Cependant, ce qui se trouve à la base et au fond n’est pas forcément positif : on parle volontiers d’un désaccord fondamental, et Albert Camus de l’absurdité fondamentale de la condition humaine. Heureusement, la recherche fondamentale est censée améliorer notre connaissance du réel ; mais à creuser les fondements d’une doctrine religieuse, on débouche sur les fondamentalismes.

C’est donc le nom que l’adjectif fondamental décore qui compte le plus. Les savoirs fondamentaux, en effet, sont la base — on dit « socle » aujourd’hui, ce qui fait un peu statue et monument — de toute efficacité scolaire.

Mais, on ne sait trop pourquoi, élémentaire, qui évoque les bases de la matière (les éléments chimiques, les particules élémentaires) et du savoir — elementaria, en latin, c’était la connaissance de l’alphabet —, a pris un aspect d’insuffisance un peu méprisée : on dit d’un raisonnement simplet qu’il est élémentaire, et non pas fondamental : pourtant, rien de plus simplet et dangereux que les fondamentalismes.

Donc, on se refuse à dire les élémentaires, malgré la nécessité des éléments, en pédagogie, ou les indispensables, les nécessaires, et on se gargarise des fondamentaux. Cependant, selon la légende (car cela ne figure pas chez Conan Doyle), Sherlock Holmes ne dit jamais : « Fondamental, my dear Watson ! » mais : elementary. Les admirables fondamentaux, qu’aiment les économistes, ce sont à l’école des « traditionnels » : lire, écrire et compter. Nécessaires, indispensables, certes, dans une société à écriture. Mais il existe une base, un socle préalable, qui est : penser, parler, comprendre — avant même de savoir écrire —, et surtout, peut-être, savoir sentir, juger. Maîtriser la langue écrite, manipuler les chiffres aussi bien qu’une calculette, ce ne sont peut-être pas les fondamentaux ultimes. Ce sont des têtes bien faites, que réclamait Montaigne, pas des ordinateurs et des traitements de texte sur pattes. Voilà du fondamental, cher Watson.

12 octobre 2004

Compétitivité

Dénonçons l’association de deux façons de parler, une expression, plan social, et un mot particulièrement inélégant, compé-ti-ti-vi-té.

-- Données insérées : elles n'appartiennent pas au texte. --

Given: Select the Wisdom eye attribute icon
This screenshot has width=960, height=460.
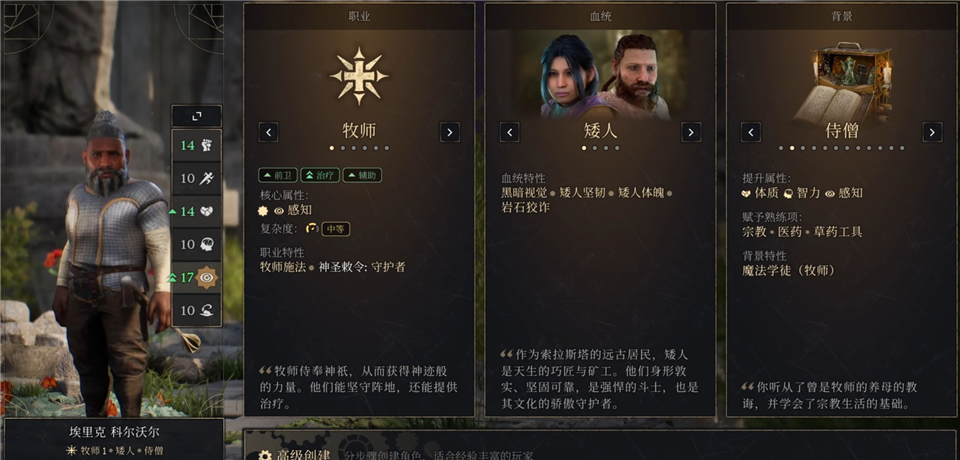Looking at the screenshot, I should pos(207,277).
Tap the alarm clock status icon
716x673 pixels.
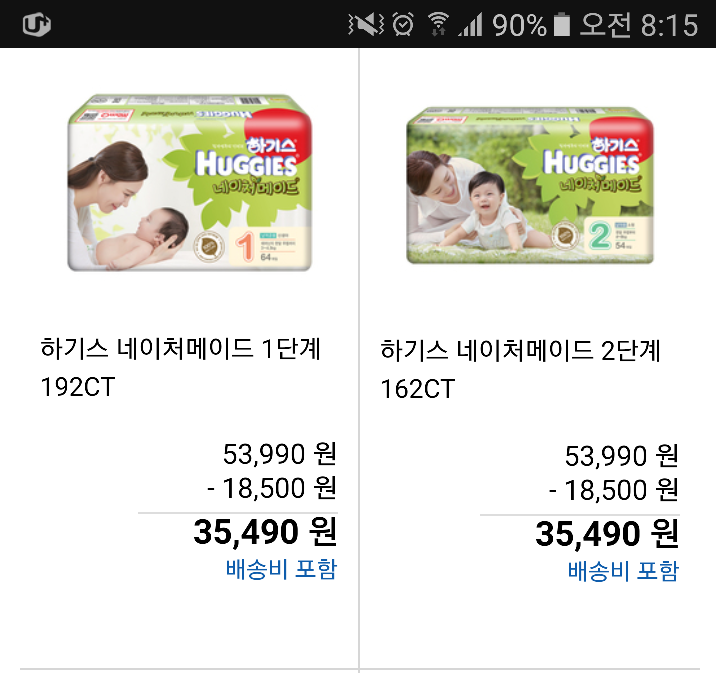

Du plan social, il n’y a qu’une chose à dire : que l’adjectif social, fait pour célébrer le lien entre les hommes, l’égalité et la fraternité, par exemple, a été dévoyé jusqu’à signifier la violence des relations mises en place par l’économie capitaliste. Un plan social est en fait un plan de licenciement socialement adouci.

Quant à compétitivité, ce mot bégayant et plein de syllabes sales, comme auraient dit les vieux pédagogues, vient d’un latin préalablement digéré par la langue anglaise. Dans celle de l’avocatécrivain Cicéron, la competitio est la candidature de deux hommes politiques, où l’on trouve cum, « ensemble », et le verbe petere, « chercher à obtenir », qui a donné pétition.